◆ Task statement
Word for word, reproduce all of the entries shown below.

◆ Collected data
= Beginning of Section =
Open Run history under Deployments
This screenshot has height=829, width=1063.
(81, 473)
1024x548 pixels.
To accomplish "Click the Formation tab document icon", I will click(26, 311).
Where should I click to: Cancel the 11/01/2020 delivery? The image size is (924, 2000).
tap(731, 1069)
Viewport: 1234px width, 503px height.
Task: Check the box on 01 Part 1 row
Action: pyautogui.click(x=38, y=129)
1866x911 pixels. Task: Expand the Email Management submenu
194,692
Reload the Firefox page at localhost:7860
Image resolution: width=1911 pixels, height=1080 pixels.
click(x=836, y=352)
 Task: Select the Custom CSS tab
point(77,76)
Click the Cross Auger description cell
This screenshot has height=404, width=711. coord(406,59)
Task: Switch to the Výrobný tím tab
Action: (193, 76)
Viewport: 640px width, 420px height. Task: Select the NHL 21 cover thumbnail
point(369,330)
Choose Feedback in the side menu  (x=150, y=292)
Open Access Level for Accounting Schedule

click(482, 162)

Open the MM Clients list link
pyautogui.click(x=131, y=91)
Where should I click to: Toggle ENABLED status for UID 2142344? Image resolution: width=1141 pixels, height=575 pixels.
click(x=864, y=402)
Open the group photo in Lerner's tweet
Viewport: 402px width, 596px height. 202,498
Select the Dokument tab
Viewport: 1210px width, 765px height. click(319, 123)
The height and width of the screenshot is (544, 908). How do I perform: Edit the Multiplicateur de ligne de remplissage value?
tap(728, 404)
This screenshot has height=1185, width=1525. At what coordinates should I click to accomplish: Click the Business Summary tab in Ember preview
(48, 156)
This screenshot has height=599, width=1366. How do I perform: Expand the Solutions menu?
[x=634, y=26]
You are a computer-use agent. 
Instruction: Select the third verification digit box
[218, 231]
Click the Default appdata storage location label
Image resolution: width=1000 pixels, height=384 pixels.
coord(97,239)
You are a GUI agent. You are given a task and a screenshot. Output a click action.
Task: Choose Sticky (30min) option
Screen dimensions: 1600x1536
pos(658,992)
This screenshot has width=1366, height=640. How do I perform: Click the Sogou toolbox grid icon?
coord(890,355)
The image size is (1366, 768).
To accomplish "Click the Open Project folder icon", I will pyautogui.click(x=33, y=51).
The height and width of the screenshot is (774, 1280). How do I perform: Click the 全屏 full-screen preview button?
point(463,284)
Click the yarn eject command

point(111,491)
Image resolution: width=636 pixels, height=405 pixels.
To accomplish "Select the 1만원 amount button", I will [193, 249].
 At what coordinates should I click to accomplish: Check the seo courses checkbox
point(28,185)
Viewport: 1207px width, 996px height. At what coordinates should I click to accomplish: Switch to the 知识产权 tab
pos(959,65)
= End of Section =
◆ Solution for this exercise
Open Run history under Deployments
This screenshot has height=829, width=1063.
(81, 473)
1024x548 pixels.
To accomplish "Click the Formation tab document icon", I will click(26, 311).
Where should I click to: Cancel the 11/01/2020 delivery? The image size is (924, 2000).
tap(731, 1069)
Viewport: 1234px width, 503px height.
Task: Check the box on 01 Part 1 row
Action: pyautogui.click(x=38, y=129)
1866x911 pixels. Task: Expand the Email Management submenu
194,692
Reload the Firefox page at localhost:7860
Image resolution: width=1911 pixels, height=1080 pixels.
click(x=836, y=352)
 Task: Select the Custom CSS tab
point(77,76)
Click the Cross Auger description cell
This screenshot has height=404, width=711. coord(406,59)
Task: Switch to the Výrobný tím tab
Action: (193, 76)
Viewport: 640px width, 420px height. Task: Select the NHL 21 cover thumbnail
point(369,330)
Choose Feedback in the side menu  (x=150, y=292)
Open Access Level for Accounting Schedule

click(482, 162)

Open the MM Clients list link
pyautogui.click(x=131, y=91)
Where should I click to: Toggle ENABLED status for UID 2142344? Image resolution: width=1141 pixels, height=575 pixels.
click(x=864, y=402)
Open the group photo in Lerner's tweet
Viewport: 402px width, 596px height. 202,498
Select the Dokument tab
Viewport: 1210px width, 765px height. click(319, 123)
The height and width of the screenshot is (544, 908). How do I perform: Edit the Multiplicateur de ligne de remplissage value?
tap(728, 404)
This screenshot has height=1185, width=1525. At what coordinates should I click to accomplish: Click the Business Summary tab in Ember preview
(48, 156)
This screenshot has height=599, width=1366. How do I perform: Expand the Solutions menu?
[x=634, y=26]
You are a computer-use agent. 
Instruction: Select the third verification digit box
[218, 231]
Click the Default appdata storage location label
Image resolution: width=1000 pixels, height=384 pixels.
coord(97,239)
You are a GUI agent. You are given a task and a screenshot. Output a click action.
Task: Choose Sticky (30min) option
Screen dimensions: 1600x1536
pos(658,992)
This screenshot has width=1366, height=640. How do I perform: Click the Sogou toolbox grid icon?
coord(890,355)
The image size is (1366, 768).
To accomplish "Click the Open Project folder icon", I will pyautogui.click(x=33, y=51).
The height and width of the screenshot is (774, 1280). How do I perform: Click the 全屏 full-screen preview button?
point(463,284)
Click the yarn eject command

point(111,491)
Image resolution: width=636 pixels, height=405 pixels.
To accomplish "Select the 1만원 amount button", I will [193, 249].
 At what coordinates should I click to accomplish: Check the seo courses checkbox
point(28,185)
Viewport: 1207px width, 996px height. At what coordinates should I click to accomplish: Switch to the 知识产权 tab
pos(959,65)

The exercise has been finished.